Excerpt provided:
(begin)

Lajitas is an unincorporated community in Brewster County, Texas, United States, near the Big Bend National Park. According to the Handbook of Texas, the community had a population of 75 in 2010.

History
The settlement is named after the Boquillas flagstone found in the area. "Lajitas" translates to "little flat rocks" in Spanish. It was inhabited by aboriginal Mexicans for many years. They were then removed from the area by the Apache and Comanche tribes in the 18th and 19th centuries. The first white settlers came to the area in the mid-1800s. William H. Emory also visited Lajitas in 1852. The community boomed when quicksilver was discovered 11 miles from the community at the end of the decade. It then became a port of entry when several cattle ranches and mining enterprises appeared in Coahuila and Chihuahua in Mexico and increased commerce across the Rio Grande River. The crossing was described as a smooth, rock bottom, and was best between Del Rio and El Paso. Farming along the floodplain caused an even further boom, causing Lajitas to build a store, a saloon, and a custom house in 1912. The store and saloon were operated by H.W. McGuirk, who also helped manage the mining company in Terlingua and funded the construction of a church. A post office was established at Lajitas in 1904 and remained in operation until 1939. McGuirk petitioned for it to be re-established when it was built sometime before 1901. It closed temporarily in 1910 and reopened six years later. He then sold the land to Thomas V. Skaggs, who became successful in the Lajitas Wax Company, which sold candelilla wax. Commerce was interrupted by Pancho Villa and his bandits, bringing John J. Pershing and his troops to establish a cavalry post there in 1916. A motel stood on the same land in the 1980s. The Lajitas area was then bought by Rex Ivey, Jr., who brought electricity to the community in 1949 and sold part of it to Walter M. Mischer, a Houston entrepreneur and owner of Mischer Corporation. He restored the community in 1976 with his corporation's subsidiary, Arrow Development Company. The population of Lajitas plummeted to only four when Terlingua's quicksilver mines closed. By the mid-1980s, Lajitas became a resort town with 15 businesses serving 50 people. The old church in the community was restored, and the community grew to have three motels, a hotel, a restaurant, a golf course, a swimming pool, an RV park, and an airstrip. The Lajitas Museum, which contained artifacts from the Big Bend area, was located just east of Lajitas. The old trading post also remained operational. The population remained at 50 in 1990 and grew to 75 from 2000 to 2010.

(end)

Records for the exercise:
(begin)

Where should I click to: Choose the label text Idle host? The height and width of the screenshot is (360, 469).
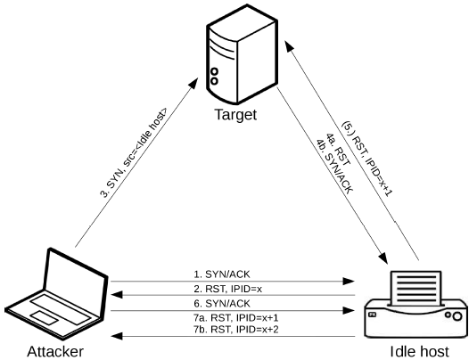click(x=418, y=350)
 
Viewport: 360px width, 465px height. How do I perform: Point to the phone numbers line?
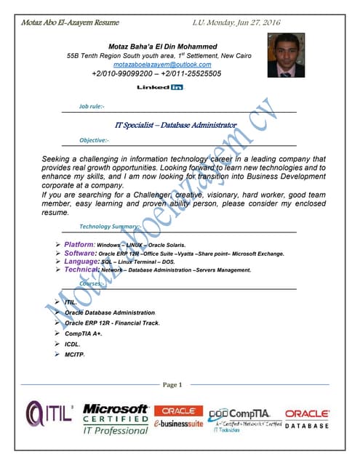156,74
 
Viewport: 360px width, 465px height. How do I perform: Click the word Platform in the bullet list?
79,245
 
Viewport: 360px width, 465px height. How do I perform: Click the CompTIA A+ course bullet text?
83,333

(end)
(begin)

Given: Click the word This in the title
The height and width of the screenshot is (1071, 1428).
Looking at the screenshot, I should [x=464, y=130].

(end)

Brief 1: In the piece on Lajitas, what does the name "Lajitas" mean in Spanish?
Brief 2: Copy the records word for word, from the line with "Given: Click the word This in the title" through the line with "Looking at the", both lines included.
The Lajitas text and the records have nothing to do with each other.

Correct answer 1: Little flat rocks.

Correct answer 2:
Given: Click the word This in the title
The height and width of the screenshot is (1071, 1428).
Looking at the screenshot, I should [x=464, y=130].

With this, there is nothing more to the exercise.